• [TEXTO PARA LEER]:

Los tolerantes toleramos
todo: al feo, al bonito, al grande y al chico. Al gay, al heterosexual, a la
lesbiana, al normal y al diferente. Toleramos la tolerancia, y toleramos querer
tolerar. Pero los tolerantes no toleramos todo: no soportamos la intolerancia
de los otros; ni siquiera, cuando esta intolerancia viene de nosotros mismos.
Nos gritamos, nos odiamos, tratamos de hacer volver el mundo a la tolerancia.
Pero la tolerancia tiene un límite y ahí intoleramos las ideas idiotas y el
irrespeto de los demás.
Intoleramos la razón
resuelta y las verdades absolutas. La brisa de júbilo de los malvados y las
pancartas en procura de la tolerancia de la sociedad. Sin embargo, toleramos.
Nunca nuestra tolerancia es presa de una intolerancia malsana; nuestra desazón
contraria tiene que ver con la intolerancia ajena, nunca la propia.
Toleramos el sol de la
ciudad, la playa poblada y las calles mojadas. Pero nunca la intolerancia en
contra del sol, el descuido del mar y las lluvias insistentes de odio.
Los tolerantes tratamos
de no llegar al límite de la intolerancia. La intolerancia ya es una
intolerancia absurda. Por ello, intoleramos los absurdos de los de ahí que no
llegan al nivel de tolerancia requerido. Toleramos a los judíos, cristianos,
evangélicos, testigos de Jehová, mormones, ateos, y demás; pero, sin mancha de
error, no toleramos cuando ellos nos intoleran.
¡Que Dios nos ampare!
Toleramos las diferencias
raciales, las alturas de cabellos y colores de ojos. Toleramos la música cuando
nos gusta; y, cuando no, apretamos la tolerancia para no intolerar; después de
todo, la gracia es tolerar a los menos afortunados, a los intolerantes y a los
tolerantes de cosas que no hay que tolerar.

• [EXTRACTO DE DATOS]:
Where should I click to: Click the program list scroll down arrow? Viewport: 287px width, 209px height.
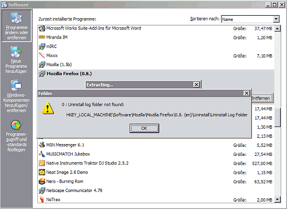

• [EJERCICIO PROPUESTO 1]:
Cita el texto sobre la tolerancia comenzando en "Pero la tolerancia" y terminando en "nunca la propia.".
• [EJERCICIO PROPUESTO 2]:
Responde, según el texto sobre la tolerancia:
(a) ¿Qué intoleran los tolerantes cuando la tolerancia llega a su límite?
(b) ¿Qué tres cosas de la ciudad y la costa toleran?
(c) ¿Qué hacen con la música cuando no les gusta?

• [RESPUESTA FINAL 1]:
Pero la tolerancia tiene un límite y ahí intoleramos las ideas idiotas y el
irrespeto de los demás.
Intoleramos la razón
resuelta y las verdades absolutas. La brisa de júbilo de los malvados y las
pancartas en procura de la tolerancia de la sociedad. Sin embargo, toleramos.
Nunca nuestra tolerancia es presa de una intolerancia malsana; nuestra desazón
contraria tiene que ver con la intolerancia ajena, nunca la propia.

• [RESPUESTA FINAL 2]:
(a) Las ideas idiotas y el irrespeto de los demás.
(b) El sol de la ciudad, la playa poblada y las calles mojadas.
(c) Aprietan la tolerancia para no intolerar.